*Problem to work on*.
How many lines below contain the word "agent"? Reply solely with the number.

-- Opening Marker --

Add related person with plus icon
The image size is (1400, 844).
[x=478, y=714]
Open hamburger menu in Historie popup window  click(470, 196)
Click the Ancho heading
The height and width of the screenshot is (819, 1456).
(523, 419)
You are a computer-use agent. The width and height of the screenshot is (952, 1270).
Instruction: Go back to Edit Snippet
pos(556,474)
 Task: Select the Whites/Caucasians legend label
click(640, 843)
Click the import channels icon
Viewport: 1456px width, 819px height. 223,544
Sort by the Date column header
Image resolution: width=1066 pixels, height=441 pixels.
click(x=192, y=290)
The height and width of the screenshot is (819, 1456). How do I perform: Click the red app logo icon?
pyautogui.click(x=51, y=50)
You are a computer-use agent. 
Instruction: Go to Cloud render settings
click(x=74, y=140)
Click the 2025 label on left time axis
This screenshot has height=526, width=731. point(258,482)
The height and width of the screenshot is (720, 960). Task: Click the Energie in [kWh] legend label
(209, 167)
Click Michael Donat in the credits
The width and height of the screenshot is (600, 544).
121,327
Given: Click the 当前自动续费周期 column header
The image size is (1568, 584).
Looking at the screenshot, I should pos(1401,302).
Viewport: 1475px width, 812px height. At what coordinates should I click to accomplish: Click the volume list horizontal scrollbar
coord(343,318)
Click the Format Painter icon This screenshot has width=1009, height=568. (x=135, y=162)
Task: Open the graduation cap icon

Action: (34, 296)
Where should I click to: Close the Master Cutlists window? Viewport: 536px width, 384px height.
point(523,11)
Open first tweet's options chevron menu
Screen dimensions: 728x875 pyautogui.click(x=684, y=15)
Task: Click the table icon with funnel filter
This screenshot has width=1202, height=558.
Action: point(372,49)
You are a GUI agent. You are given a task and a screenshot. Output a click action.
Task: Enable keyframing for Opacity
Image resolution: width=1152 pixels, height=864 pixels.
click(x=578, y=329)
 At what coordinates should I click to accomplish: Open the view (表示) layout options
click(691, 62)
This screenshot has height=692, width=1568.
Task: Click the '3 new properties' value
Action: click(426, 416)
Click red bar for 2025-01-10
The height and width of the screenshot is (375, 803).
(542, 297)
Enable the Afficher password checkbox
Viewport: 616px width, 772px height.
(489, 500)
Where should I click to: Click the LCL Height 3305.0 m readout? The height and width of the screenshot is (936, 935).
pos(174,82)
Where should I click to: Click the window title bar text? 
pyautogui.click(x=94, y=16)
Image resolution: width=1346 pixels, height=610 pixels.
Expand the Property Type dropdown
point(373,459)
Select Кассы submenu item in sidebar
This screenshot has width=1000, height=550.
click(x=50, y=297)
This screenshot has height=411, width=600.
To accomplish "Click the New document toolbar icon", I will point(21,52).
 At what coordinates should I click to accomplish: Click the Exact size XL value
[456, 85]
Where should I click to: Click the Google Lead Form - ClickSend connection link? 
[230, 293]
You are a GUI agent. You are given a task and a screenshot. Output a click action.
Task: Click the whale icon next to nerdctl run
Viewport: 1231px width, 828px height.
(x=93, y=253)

-- Closing Marker --

*Result of the exercise*.
4